- **Task brief**
Restate word for word the lines below, from the one containing "Image resolution: width=725" through the final line, with no pictures included.

- **Input records**
§

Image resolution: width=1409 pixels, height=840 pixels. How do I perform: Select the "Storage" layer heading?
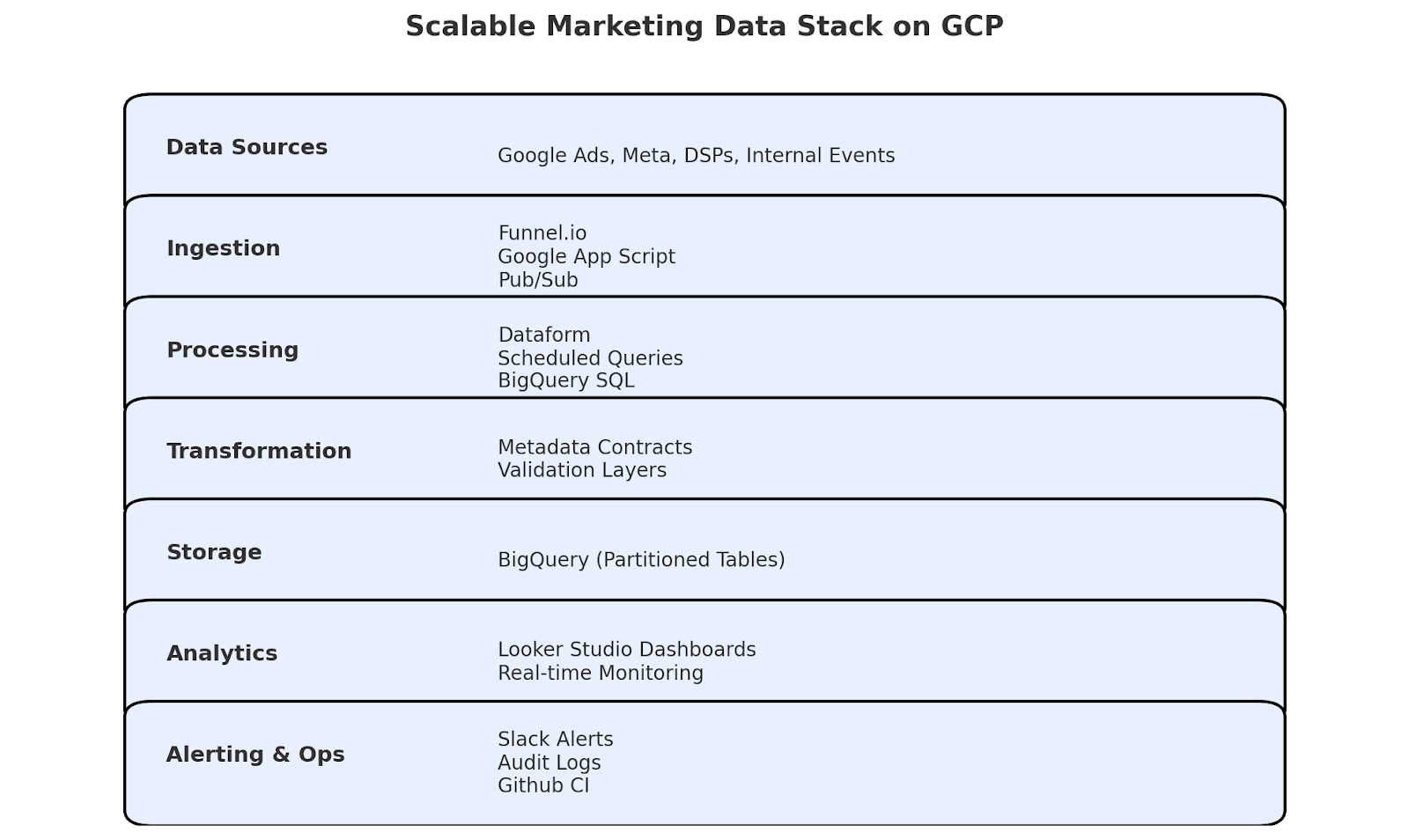[214, 552]
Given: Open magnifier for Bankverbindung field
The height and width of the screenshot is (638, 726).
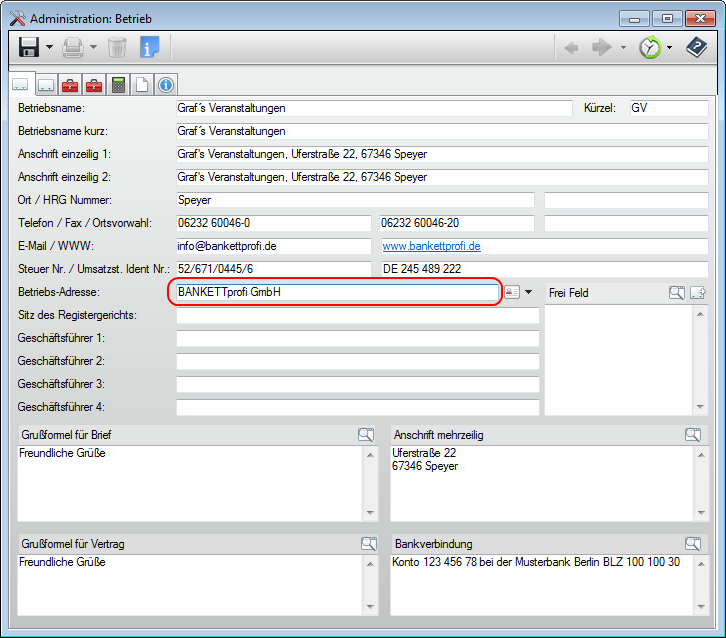Looking at the screenshot, I should click(692, 543).
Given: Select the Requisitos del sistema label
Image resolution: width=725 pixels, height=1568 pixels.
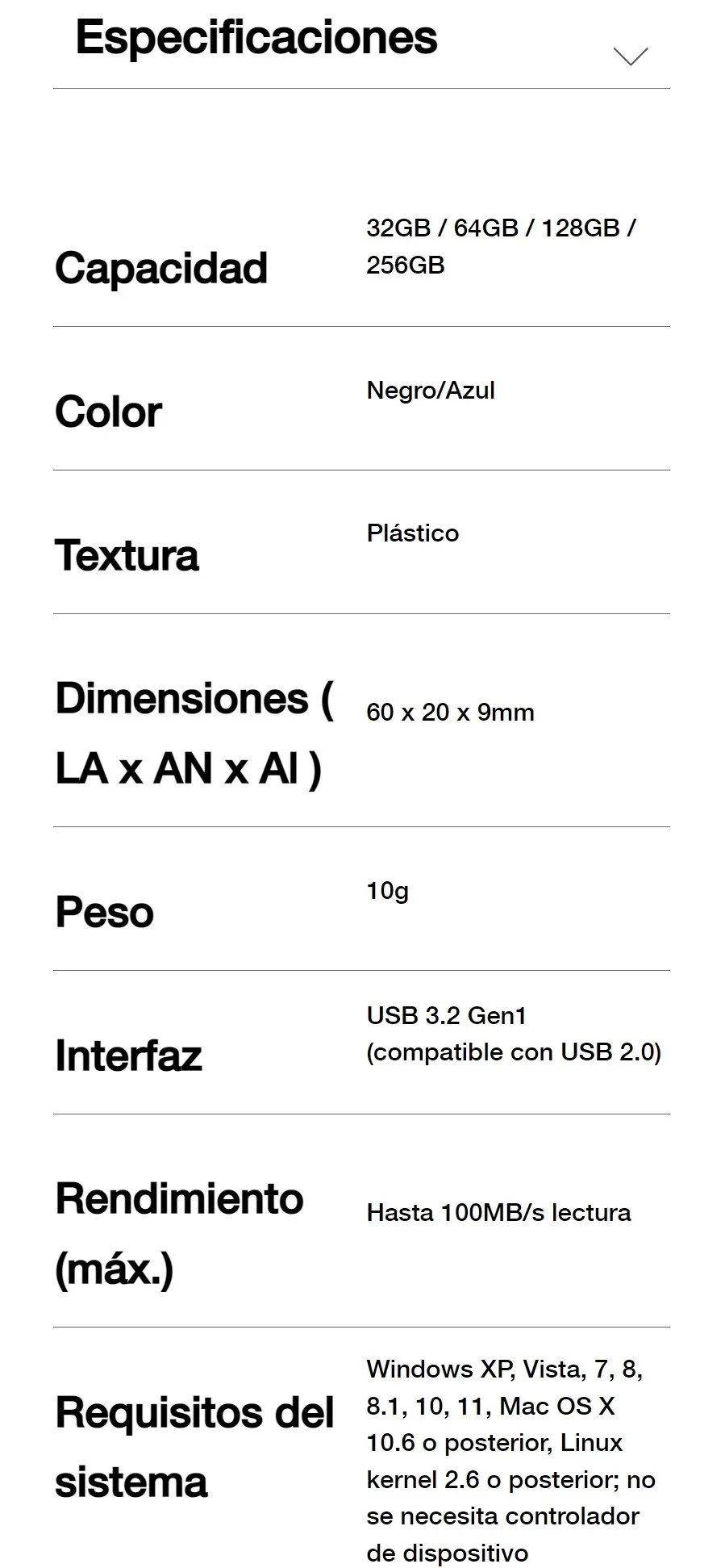Looking at the screenshot, I should coord(194,1447).
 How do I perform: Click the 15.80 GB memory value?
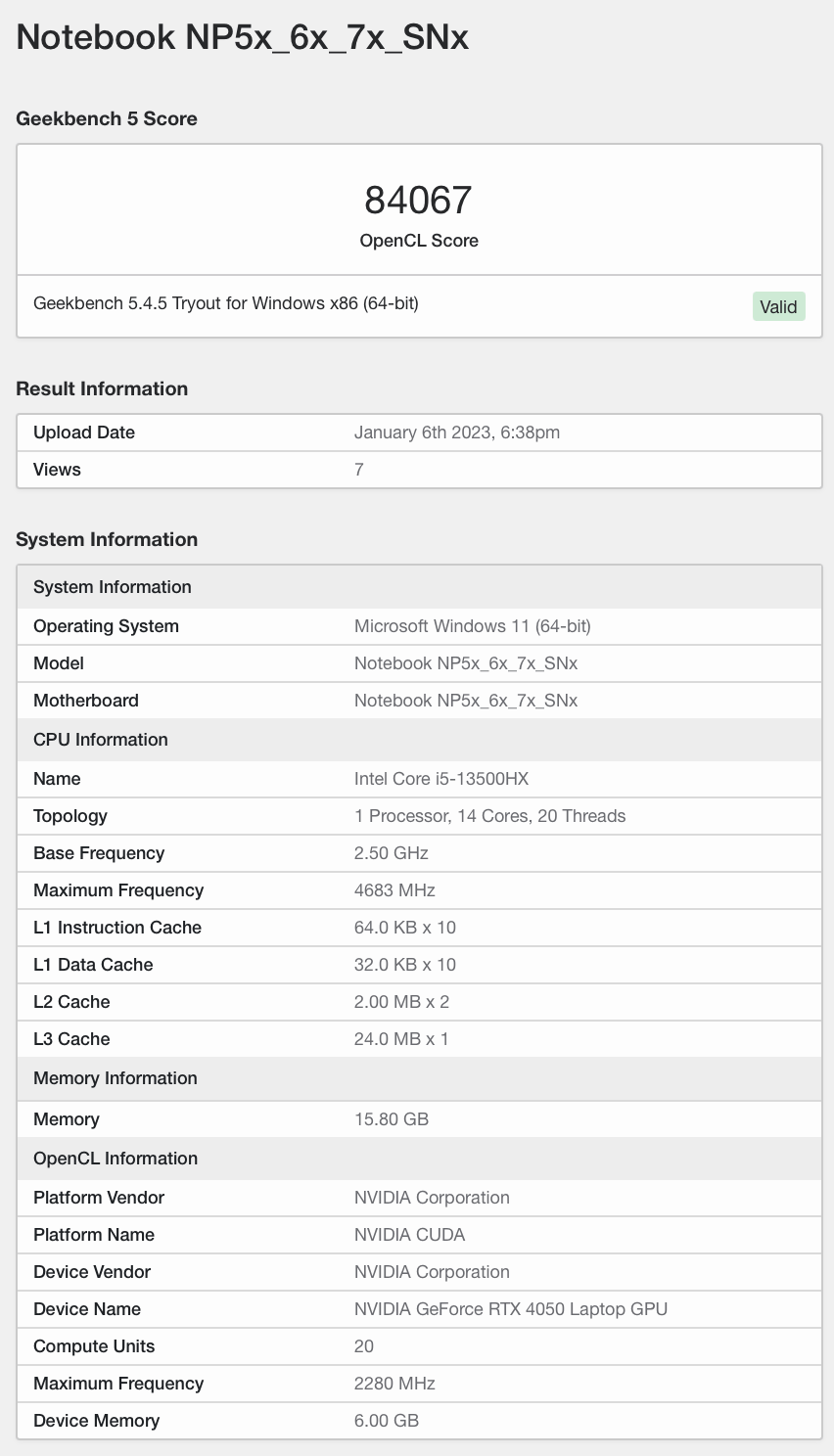pyautogui.click(x=392, y=1119)

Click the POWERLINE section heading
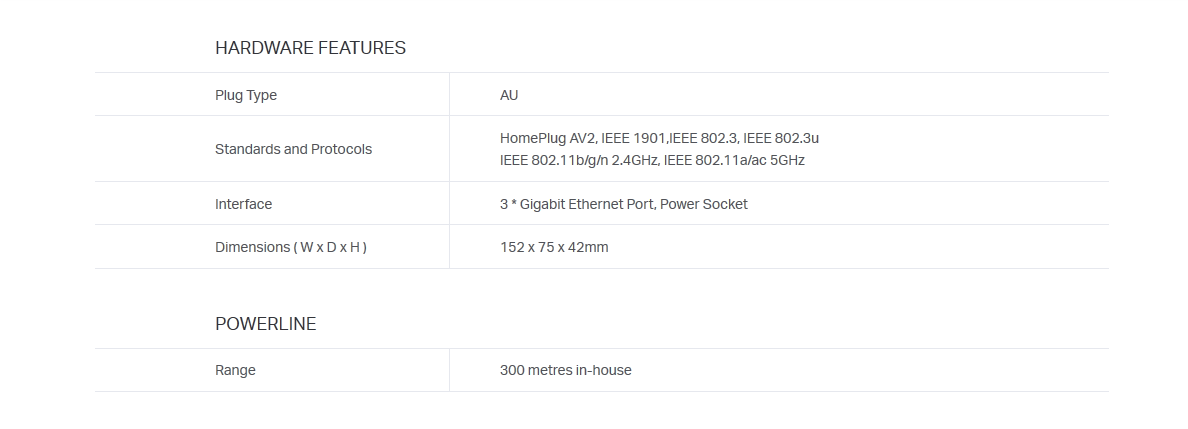click(265, 324)
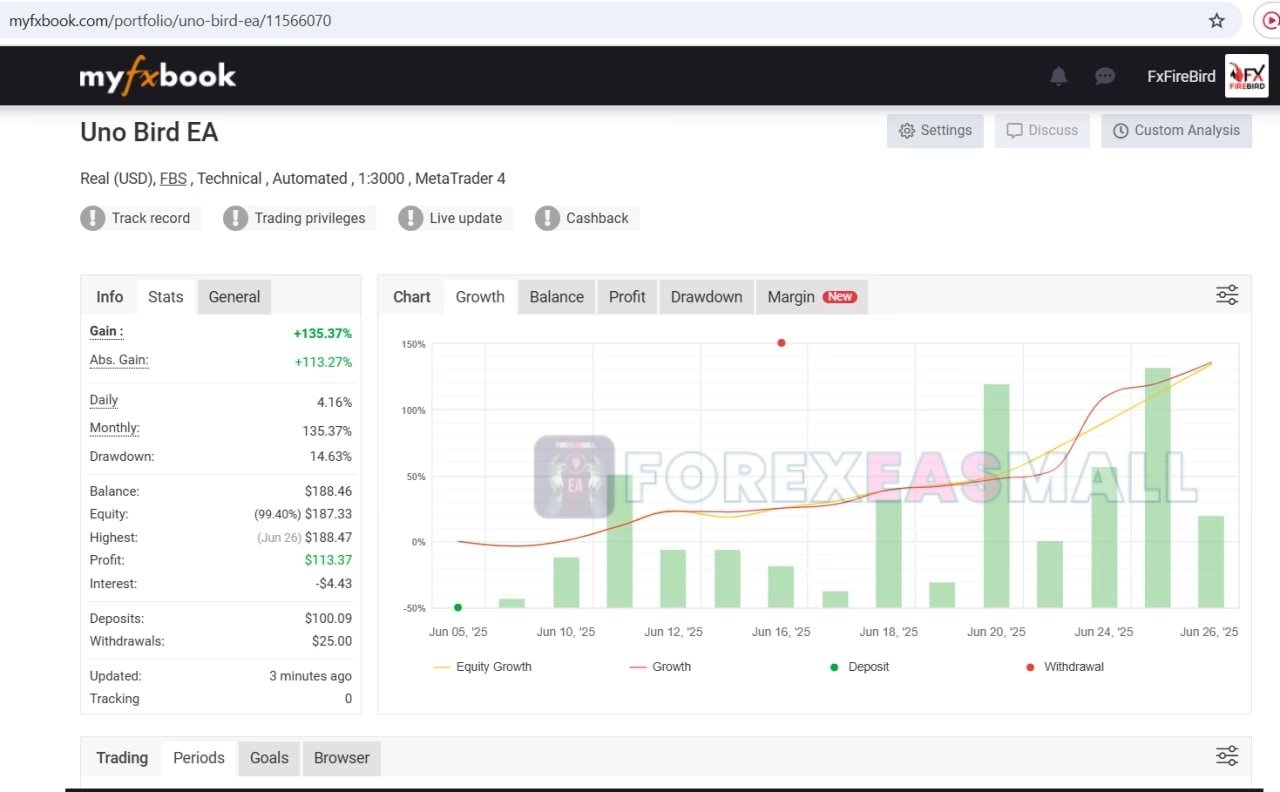1280x792 pixels.
Task: Open the FBS broker link
Action: click(x=173, y=179)
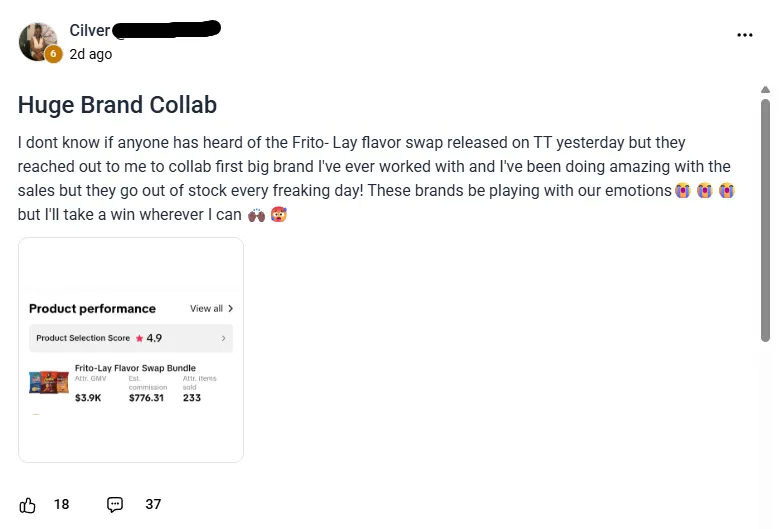Open the 'Huge Brand Collab' post title
This screenshot has height=529, width=779.
117,105

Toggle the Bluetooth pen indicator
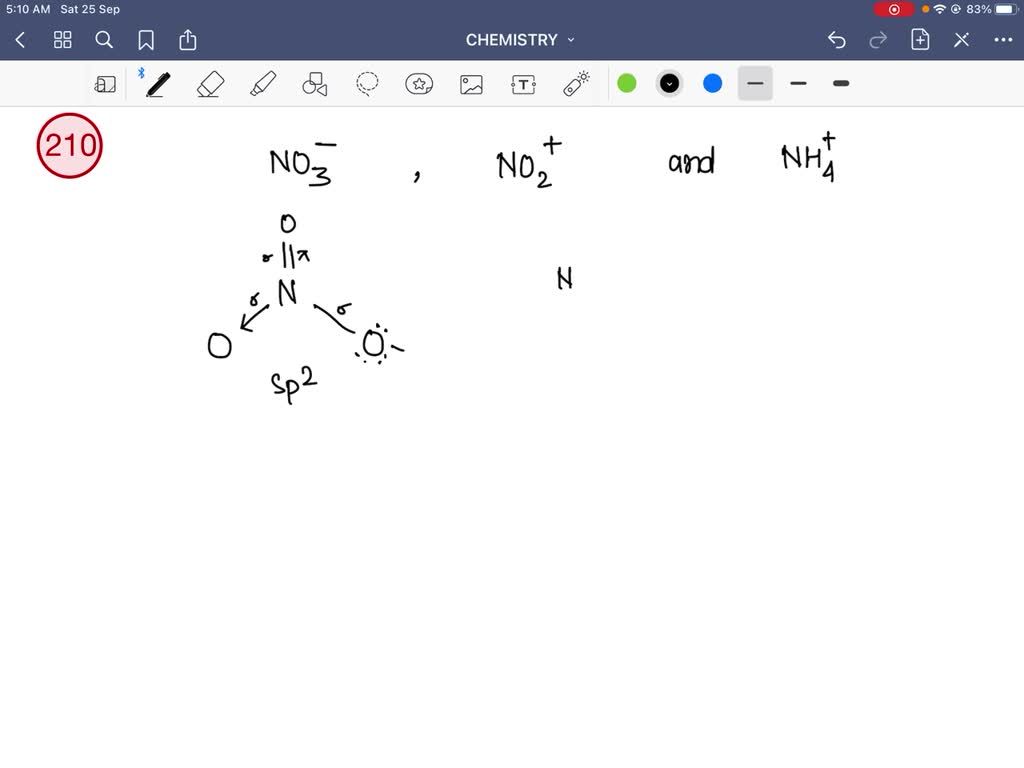click(x=142, y=72)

§

- **Exercise solution**
Image resolution: width=725 pixels, height=1568 pixels.
Looking at the screenshot, I should coord(194,1447).
 How do I perform: Click the 15.80 GB memory value?
pyautogui.click(x=392, y=1119)

Click the POWERLINE section heading
click(265, 324)
1280x792 pixels.
Task: Open the FBS broker link
Action: click(x=173, y=179)
Open the 'Huge Brand Collab' post title
This screenshot has height=529, width=779.
117,105

Toggle the Bluetooth pen indicator
click(x=142, y=72)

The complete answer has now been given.